One of the issues that comes across my feeds everywhere on social media is about how hard it is asking for help.
I’ve been a part of the isolating world of special needs parenting for over a decade and one thing that is true is that it is isolating. It doesn’t always have to be. It can be extremely hard for us to reach out and ask for help. Some of us don’t even know what to ask for, honestly. It is overwhelming thinking about how you will shower and get regular household chores done, that it’s not surprising it seems nearly impossible to plan the next two weeks and figure out different ways friends and family can help.
In fact, we can all ask for help, not just parents in the special needs world. The subject came up in a friend’s status update on Facebook prompted by the Postpartum Progress feed of posts during Mother’s Day. Women with new babies and postpartum depression often feel isolated. The reasons aren’t as important as it is to say we don’t need to feel isolated.
It wasn’t always like this. There was a time when parents didn’t feel isolated. My parents had a circle of 10-20 friends right down the block and around the corner. As children, we would float, as a group usually, from one house to another to find lunch or dinner or to play. We would wander to parks and through alleys until the street lights came on then we would head home. We had an instant community of kids and their parents.
I remember as a child there was a program in my inner city whereby houses that were “safe” havens along the path to and from school had visible signs in their windows. These signs were handed out from safe parent to safe parent so that our path of one mile – 12 entire blocks – we walked to and from school consisted of a few houses on each block we could go to for assistance if we felt threatened. I have no memory ever needing it as a child, but I knew it was there, waiting and it was comforting. I knew families had each others’ backs.
I think growing up with that mentality and seeing my parents and their friends lean on each other I just figured that is what you do. You offer help when you can and you take help when you need it. Is it something that is handed down? Do we learn it from our parents exclusively? Do we rely on friends to teach us when we become older? To force us to accept or give help?
When did we learn that we have to do all of the life – this living – alone? We weren’t meant to live isolated from family and friends. I think the Internet gives us the feeling we’re connected and we are in real ways, but in tangible, in-person applications, it just doesn’t cut it.
Some ways to ask for help…
- If you’re alone during the day, pick the hardest times and ask someone to come over for a couple of hours, even if they also have children. You’d be surprised how much better it is to fix dinner and do bath time with a friend. We put the kids in pjs so the time to go was about bedtime for the kids.
- Ask a friend to go to an appointment with you to entertain the kids. I know for us, with multiple appointments that first year we had friends meet us. Each Monday I had to take the kids in for a year for blood pressure checks. Many Mondays friends rotated and came with me. They would often hand me a bag of food for dinner.
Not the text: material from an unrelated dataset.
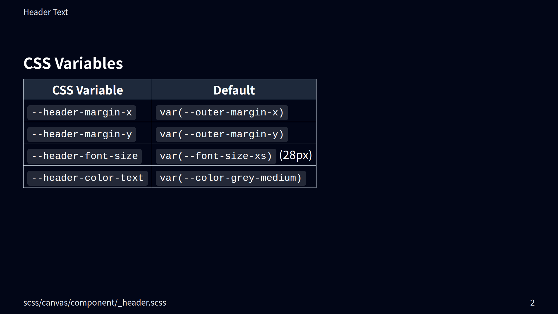Pick the var(--font-size-xs) default value
This screenshot has height=314, width=558.
(216, 156)
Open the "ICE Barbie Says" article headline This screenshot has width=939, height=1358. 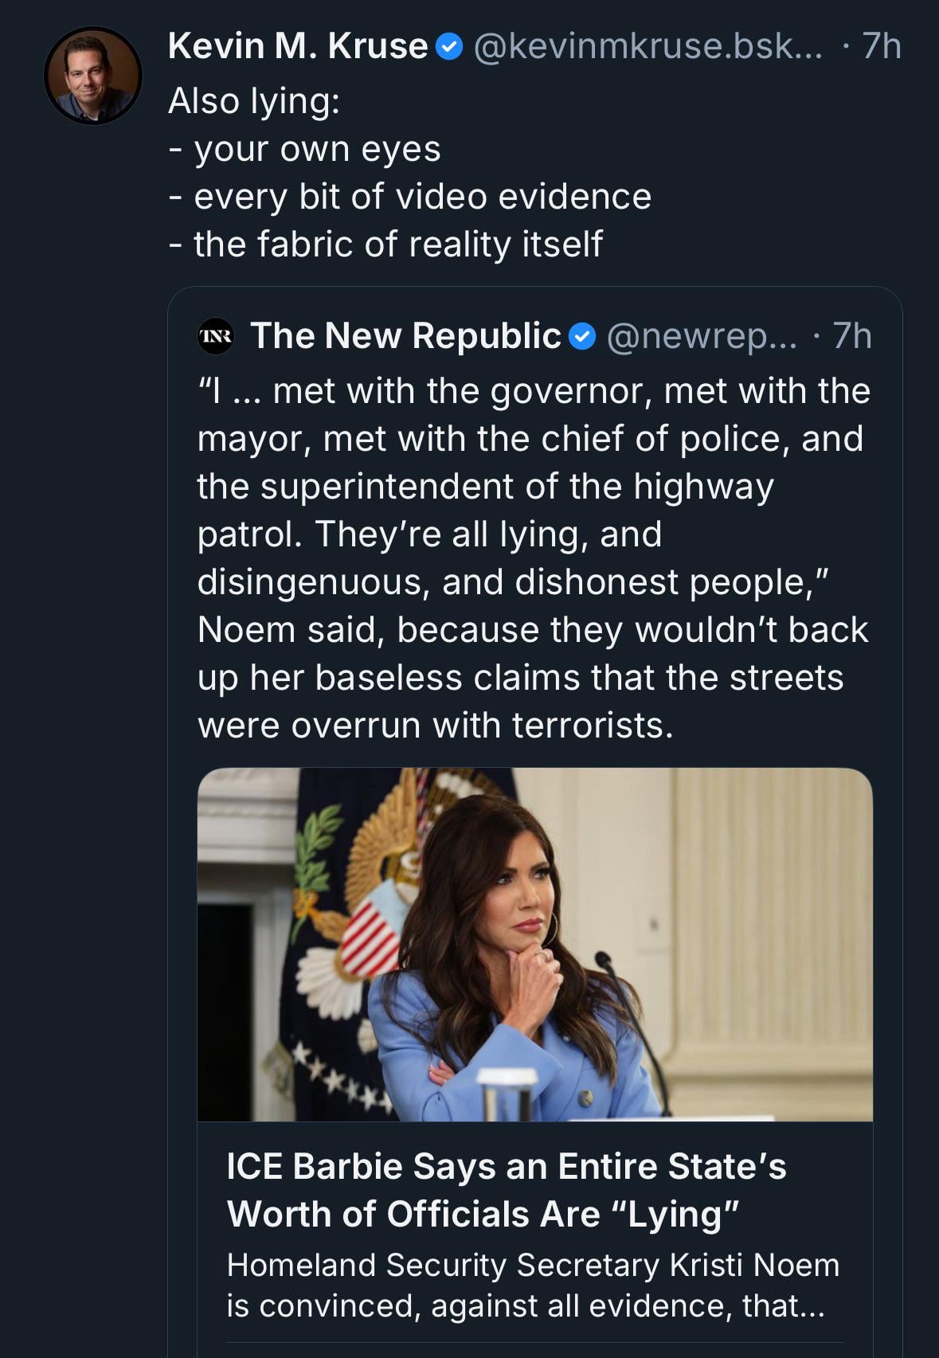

- Schedule regular time for yourself. You can carve out an hour or two for yourself. You can. Sometimes you have to be creative. Maybe swap babysitting and go see a movie with a friend. Seek time away. It’s not easy but it is necessary for your mental health.
- When someone says, “Is there anything I can do?” answer, “Yes, there is…” Go ahead and practice those words. For some reason they seem to be the hardest words to say. Have a random list of five things on a list at any given time you can parcel off to people. Come by and visit at 5pm because that’s a really hard time for me?Shop for a gift for someone and wrap and mail it? Stop by the pharmacy? Maybe it would help to have a few items from the grocery store dropped off and they could stay for a visit. Be specific.
- Go outside of yourself. It’s so easy to stay inside and be isolated. It’s just easier. It’s not better but it is easier. Sometimes it takes courage to branch out and do something new. Don’t feel bad that you have to find the courage to do something different. Branching out is especially helpful when you find a group of like-minded parents. Get out in the neighborhood and meet people. For the first year with my first child, each afternoon I could I would sit outside. I would usually end up talking to a retired, widowed neighbor for a couple of hours. I looked forward to those visits like you wouldn’t believe.
Some ways to provide help…
- Keep an eye on a friend who is a new parent or is dealing with a new situation like caring for their parents, a job change, a life change and reach out. It’s so comforting to hear from a friend who knows you might be fragile.
- Drop by someone’s house with a basket of muffins. Forget this have to call first mentality. If it’s a good time, stay for a visit for a few minutes if you have time.
- Make plans with someone you think needs some extra support and keep them. In fact, make regular standing plans with a friend who needs extra support. In a loving way, don’t take no for an answer.
- Send a card, make a call, don’t give up. If someone pushes you away, it’s likely because they don’t know how to accept help. Give them time. Offer again.
Often times we think we’re supposed to do it alone but we’re not meant to. We’re meant to be here for each other in big and small ways. Don’t keep people from helping you and don’t keep yourself from the rewarding experience of helping.